* DATA
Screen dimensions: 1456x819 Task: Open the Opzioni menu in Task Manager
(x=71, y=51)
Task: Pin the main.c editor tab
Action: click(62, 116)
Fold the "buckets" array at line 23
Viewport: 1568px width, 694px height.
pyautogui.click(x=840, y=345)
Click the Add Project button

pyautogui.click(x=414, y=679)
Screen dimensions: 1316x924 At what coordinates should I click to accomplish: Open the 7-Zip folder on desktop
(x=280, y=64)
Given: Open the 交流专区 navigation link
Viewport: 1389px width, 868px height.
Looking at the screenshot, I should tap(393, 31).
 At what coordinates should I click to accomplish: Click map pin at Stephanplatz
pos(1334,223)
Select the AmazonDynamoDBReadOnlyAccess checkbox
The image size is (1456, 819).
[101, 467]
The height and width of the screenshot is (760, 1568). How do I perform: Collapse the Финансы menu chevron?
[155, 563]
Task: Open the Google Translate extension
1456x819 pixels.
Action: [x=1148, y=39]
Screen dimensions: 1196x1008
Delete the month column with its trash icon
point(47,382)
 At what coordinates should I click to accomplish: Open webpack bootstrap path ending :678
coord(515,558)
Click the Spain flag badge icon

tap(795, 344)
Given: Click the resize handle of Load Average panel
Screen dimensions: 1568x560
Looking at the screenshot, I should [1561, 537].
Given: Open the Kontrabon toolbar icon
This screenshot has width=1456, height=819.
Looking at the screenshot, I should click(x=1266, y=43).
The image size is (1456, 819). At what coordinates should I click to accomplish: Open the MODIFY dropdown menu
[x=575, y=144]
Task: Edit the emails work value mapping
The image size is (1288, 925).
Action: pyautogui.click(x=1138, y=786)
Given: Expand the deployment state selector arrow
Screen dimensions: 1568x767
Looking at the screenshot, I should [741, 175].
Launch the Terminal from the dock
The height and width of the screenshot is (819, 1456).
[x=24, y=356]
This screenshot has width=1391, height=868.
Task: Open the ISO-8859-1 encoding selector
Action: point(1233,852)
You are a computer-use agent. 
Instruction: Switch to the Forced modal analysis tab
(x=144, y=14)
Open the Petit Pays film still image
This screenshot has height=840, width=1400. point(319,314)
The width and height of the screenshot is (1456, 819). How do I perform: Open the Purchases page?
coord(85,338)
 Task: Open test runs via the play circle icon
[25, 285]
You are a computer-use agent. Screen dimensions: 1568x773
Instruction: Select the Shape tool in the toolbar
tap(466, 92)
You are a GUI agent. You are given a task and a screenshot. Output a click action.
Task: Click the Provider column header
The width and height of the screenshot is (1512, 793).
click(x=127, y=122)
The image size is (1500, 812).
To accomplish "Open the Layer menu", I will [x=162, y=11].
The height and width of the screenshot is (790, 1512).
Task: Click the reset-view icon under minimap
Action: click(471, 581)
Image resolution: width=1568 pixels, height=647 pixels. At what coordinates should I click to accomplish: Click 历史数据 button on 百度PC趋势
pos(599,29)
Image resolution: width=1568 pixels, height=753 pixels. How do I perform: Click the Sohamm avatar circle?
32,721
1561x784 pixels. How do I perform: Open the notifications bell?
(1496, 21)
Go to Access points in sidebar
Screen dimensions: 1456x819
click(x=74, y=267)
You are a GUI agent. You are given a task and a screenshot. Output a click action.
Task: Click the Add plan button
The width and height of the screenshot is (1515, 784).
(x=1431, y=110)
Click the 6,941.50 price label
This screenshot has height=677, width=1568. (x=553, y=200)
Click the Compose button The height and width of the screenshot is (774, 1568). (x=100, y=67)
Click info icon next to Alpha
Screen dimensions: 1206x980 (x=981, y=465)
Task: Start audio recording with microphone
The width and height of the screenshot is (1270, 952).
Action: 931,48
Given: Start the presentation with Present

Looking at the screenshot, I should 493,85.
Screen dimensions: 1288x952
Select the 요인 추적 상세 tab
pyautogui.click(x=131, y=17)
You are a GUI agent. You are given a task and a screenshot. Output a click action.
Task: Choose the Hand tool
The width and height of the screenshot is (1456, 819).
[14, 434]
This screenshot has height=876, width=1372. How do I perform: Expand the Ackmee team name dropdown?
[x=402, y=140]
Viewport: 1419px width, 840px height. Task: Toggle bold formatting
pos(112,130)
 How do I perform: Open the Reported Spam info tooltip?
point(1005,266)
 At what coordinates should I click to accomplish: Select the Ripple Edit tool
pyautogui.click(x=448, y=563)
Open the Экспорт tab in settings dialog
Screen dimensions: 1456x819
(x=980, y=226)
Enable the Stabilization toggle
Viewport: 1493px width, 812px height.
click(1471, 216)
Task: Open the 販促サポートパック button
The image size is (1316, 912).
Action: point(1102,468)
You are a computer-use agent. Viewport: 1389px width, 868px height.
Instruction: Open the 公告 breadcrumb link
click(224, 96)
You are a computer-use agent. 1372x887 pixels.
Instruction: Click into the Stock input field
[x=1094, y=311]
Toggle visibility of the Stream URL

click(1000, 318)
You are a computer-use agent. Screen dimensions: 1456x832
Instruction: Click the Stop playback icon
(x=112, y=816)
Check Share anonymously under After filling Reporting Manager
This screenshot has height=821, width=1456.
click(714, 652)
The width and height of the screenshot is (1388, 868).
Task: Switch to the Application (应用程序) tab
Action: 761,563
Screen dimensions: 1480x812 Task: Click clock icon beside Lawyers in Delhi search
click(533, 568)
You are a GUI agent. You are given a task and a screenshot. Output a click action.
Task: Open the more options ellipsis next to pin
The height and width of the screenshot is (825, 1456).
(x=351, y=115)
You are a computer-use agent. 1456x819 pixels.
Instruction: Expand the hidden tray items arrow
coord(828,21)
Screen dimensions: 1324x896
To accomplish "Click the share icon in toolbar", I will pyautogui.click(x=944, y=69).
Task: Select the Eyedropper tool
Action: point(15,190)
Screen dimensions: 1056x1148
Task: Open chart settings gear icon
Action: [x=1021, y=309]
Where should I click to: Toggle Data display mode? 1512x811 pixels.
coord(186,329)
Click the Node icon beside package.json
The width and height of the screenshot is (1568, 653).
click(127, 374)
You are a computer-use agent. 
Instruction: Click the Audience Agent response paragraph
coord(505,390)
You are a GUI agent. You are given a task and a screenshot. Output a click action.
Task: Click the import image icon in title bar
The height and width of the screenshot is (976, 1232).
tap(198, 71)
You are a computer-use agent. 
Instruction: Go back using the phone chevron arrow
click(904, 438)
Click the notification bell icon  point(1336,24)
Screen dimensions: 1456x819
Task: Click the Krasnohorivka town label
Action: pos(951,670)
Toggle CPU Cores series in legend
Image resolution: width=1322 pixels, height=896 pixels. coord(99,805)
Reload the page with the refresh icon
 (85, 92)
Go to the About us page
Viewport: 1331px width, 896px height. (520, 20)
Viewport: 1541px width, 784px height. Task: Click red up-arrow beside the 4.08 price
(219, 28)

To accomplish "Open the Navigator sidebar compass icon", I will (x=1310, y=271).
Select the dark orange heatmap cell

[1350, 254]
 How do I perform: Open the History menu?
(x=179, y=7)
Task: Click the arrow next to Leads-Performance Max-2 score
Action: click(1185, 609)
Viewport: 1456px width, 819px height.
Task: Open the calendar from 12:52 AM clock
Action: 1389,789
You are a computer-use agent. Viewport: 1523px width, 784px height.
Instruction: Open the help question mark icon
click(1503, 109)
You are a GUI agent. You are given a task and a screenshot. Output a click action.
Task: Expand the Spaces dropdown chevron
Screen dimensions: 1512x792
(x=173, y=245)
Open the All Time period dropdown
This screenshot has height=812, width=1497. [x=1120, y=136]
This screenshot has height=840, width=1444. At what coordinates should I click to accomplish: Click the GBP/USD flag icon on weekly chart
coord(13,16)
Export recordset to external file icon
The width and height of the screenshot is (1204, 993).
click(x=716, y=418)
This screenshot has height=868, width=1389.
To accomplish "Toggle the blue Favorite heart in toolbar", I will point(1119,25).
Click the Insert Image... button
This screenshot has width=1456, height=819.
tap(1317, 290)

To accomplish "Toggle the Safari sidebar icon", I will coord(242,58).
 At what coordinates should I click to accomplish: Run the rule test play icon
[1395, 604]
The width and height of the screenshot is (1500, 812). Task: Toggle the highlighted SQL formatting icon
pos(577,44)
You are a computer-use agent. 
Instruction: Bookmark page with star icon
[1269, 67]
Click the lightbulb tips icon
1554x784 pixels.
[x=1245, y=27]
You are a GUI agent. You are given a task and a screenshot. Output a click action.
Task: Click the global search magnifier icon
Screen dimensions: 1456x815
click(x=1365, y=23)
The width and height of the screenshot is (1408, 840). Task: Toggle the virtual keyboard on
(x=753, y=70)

* PROBLEM TO WORK ON
Copy all lines from the material that hold "sidebar".

* ANSWER BELOW
Go to Access points in sidebar
To accomplish "Open the Navigator sidebar compass icon", I will (x=1310, y=271).
To accomplish "Toggle the Safari sidebar icon", I will coord(242,58).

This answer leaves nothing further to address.